Stories are told over and over, but it's when they're told in new ways that we start to pay attention.


----------



## JRTomlin (Jan 18, 2011)

Daniel Arenson said:


> I'd love to see an alternate LOTR from Sauron's POV.


Try the Sundering then.


----------



## Keith Blenman (May 31, 2009)

I'd somehow work in more Tom Bombadil. Not too much. He could be hanging with the elves or the ents. He could show up in Mordor and go unnoticed by the orcs. Ooh! Maybe a scene of him riding the eye of Sauron like a bull!


----------



## R. M. Reed (Nov 11, 2009)

Does anyone remember "Bored of the Rings"? It was a National Lampoon parody. I don't know if it's still available.


----------



## DYB (Aug 8, 2009)

R. Reed said:


> Does anyone remember "Bored of the Rings"? It was a National Lampoon parody. I don't know if it's still available.


Wagner got his too with the musical "Das Barbecu." (The title is inspired by the first opera in the tetralogy, "Das Rheingold.")


----------



## dltanner99 (Sep 9, 2010)

I'm a huge Tolkien fan, but at the end of the movie, when Gandalf comes for the Hobbits astride the great eagle Gwahir, it seems they could have ridden the giant birds to Mount Doom, in the first place. But hey, I wouldn't miss the adventure for anything in the world!


----------



## R. M. Reed (Nov 11, 2009)

dltanner99 said:


> I'm a huge Tolkien fan, but at the end of the movie, when Gandalf comes for the Hobbits astride the great eagle Gwahir, it seems they could have ridden the giant birds to Mount Doom, in the first place. But hey, I wouldn't miss the adventure for anything in the world!


I assume Sauron would have seen that, and had the Nazgul attack the eagle on their flying mounts, the name of which I forget.

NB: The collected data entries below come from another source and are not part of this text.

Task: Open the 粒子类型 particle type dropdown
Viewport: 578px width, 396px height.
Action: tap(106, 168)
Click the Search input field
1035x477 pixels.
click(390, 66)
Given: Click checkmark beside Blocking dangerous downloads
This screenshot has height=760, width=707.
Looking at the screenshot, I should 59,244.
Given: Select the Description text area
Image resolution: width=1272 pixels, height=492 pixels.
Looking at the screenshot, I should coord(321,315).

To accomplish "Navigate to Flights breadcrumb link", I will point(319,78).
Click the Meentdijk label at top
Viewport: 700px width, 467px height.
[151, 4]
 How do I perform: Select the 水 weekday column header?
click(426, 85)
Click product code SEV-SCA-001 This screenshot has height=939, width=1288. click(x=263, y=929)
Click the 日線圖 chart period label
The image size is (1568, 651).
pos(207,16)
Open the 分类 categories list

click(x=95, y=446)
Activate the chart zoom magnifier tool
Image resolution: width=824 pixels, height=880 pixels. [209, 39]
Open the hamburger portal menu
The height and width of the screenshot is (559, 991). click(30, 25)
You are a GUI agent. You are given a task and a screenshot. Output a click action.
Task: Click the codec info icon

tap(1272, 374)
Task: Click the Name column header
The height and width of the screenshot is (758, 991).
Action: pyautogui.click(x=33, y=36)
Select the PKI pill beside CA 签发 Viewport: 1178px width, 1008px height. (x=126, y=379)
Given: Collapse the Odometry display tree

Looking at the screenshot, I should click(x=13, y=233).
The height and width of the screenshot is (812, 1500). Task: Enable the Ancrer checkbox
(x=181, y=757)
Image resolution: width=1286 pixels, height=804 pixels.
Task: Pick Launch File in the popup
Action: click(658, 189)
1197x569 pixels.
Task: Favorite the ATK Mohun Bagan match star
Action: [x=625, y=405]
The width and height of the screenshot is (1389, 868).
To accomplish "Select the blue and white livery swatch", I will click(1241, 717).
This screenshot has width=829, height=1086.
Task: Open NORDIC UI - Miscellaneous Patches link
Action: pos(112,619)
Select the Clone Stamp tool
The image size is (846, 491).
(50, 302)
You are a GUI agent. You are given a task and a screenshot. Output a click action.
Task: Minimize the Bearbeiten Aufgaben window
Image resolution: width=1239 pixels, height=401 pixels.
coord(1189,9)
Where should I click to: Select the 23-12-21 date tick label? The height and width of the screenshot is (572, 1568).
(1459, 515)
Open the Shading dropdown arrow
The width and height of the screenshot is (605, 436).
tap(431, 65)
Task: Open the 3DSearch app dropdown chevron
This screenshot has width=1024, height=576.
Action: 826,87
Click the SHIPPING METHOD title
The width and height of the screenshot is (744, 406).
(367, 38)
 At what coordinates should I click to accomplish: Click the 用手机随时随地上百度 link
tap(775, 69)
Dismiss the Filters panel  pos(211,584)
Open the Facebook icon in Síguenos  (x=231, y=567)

Two Hobbits on the ground were a lot harder to see.


----------



## M.S. Verish (Feb 26, 2010)

> I'd love to see an alternate LOTR from Sauron's POV.


That might be interesting, but I think it would have to take place before Sauron became a lighthouse.


----------



## R. M. Reed (Nov 11, 2009)

I do have a question: Sauron's ring of power, with which he intends to controls all the races of Middle Earth, makes the wearer invisible. But why? Sauron doesn't seem like the kind of guy who wants to be invisible. In the first movie, he wears the ring and is not invisible. I have always wondered about this.


----------



## M.S. Verish (Feb 26, 2010)

> I do have a question: Sauron's ring of power, with which he intends to controls all the races of Middle Earth, makes the wearer invisible. But why? Sauron doesn't seem like the kind of guy who wants to be invisible. In the first movie, he wears the ring and is not invisible. I have always wondered about this.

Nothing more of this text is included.